• _EXERCISE PROMPT_: Render everything in the rows below from the line containing "1456x819 pixels. At" down to the line containing "pos(489,37)", both included, as a JSON list of strings with one string per line and blank lines omitted.

• _EXERCISE MATERIALS_:
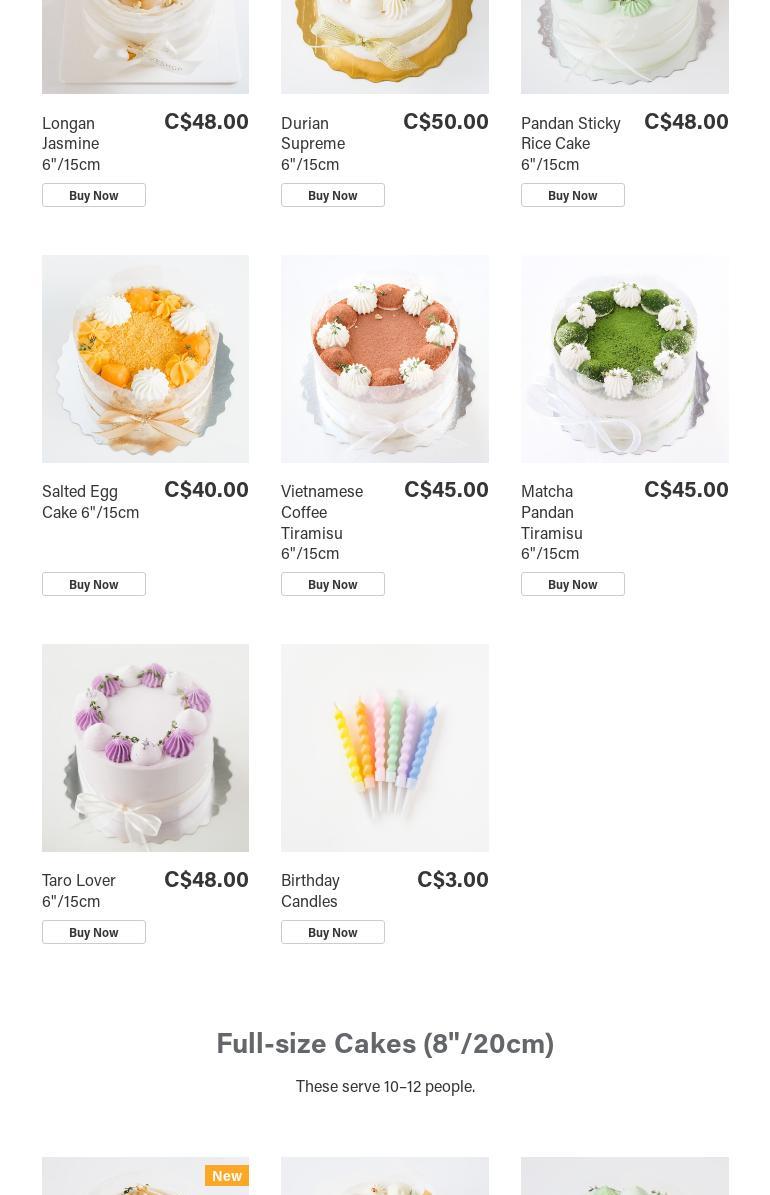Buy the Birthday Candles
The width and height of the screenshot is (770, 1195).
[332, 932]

...

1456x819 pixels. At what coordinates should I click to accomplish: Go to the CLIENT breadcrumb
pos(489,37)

...

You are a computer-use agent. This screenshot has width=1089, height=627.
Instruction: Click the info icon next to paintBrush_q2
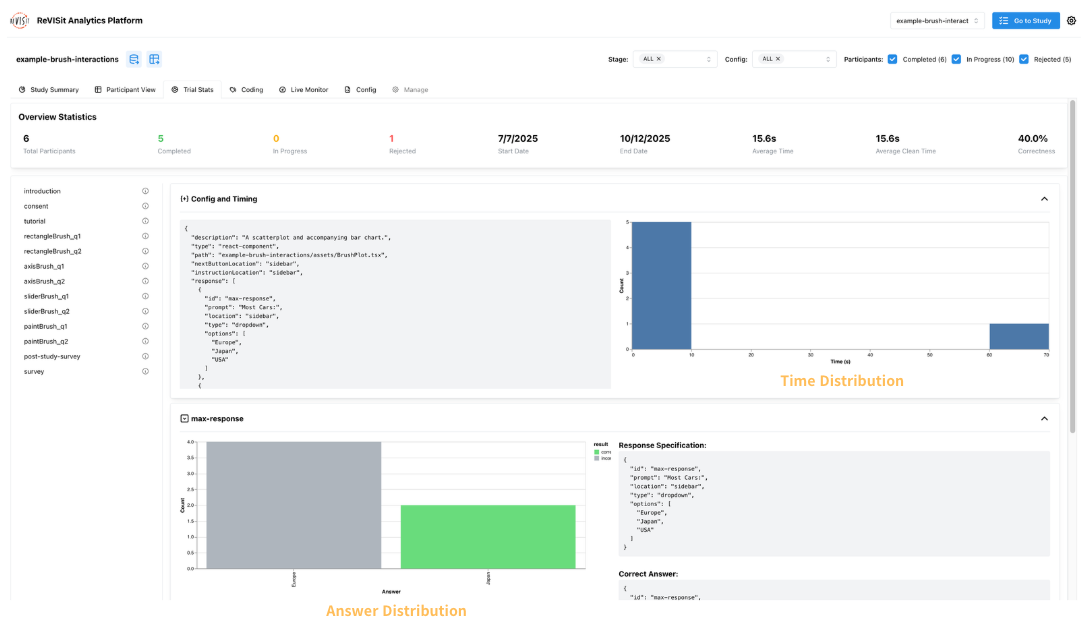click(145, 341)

• _WORKED ANSWER_:
[
  "1456x819 pixels. At what coordinates should I click to accomplish: Go to the CLIENT breadcrumb",
  "pos(489,37)"
]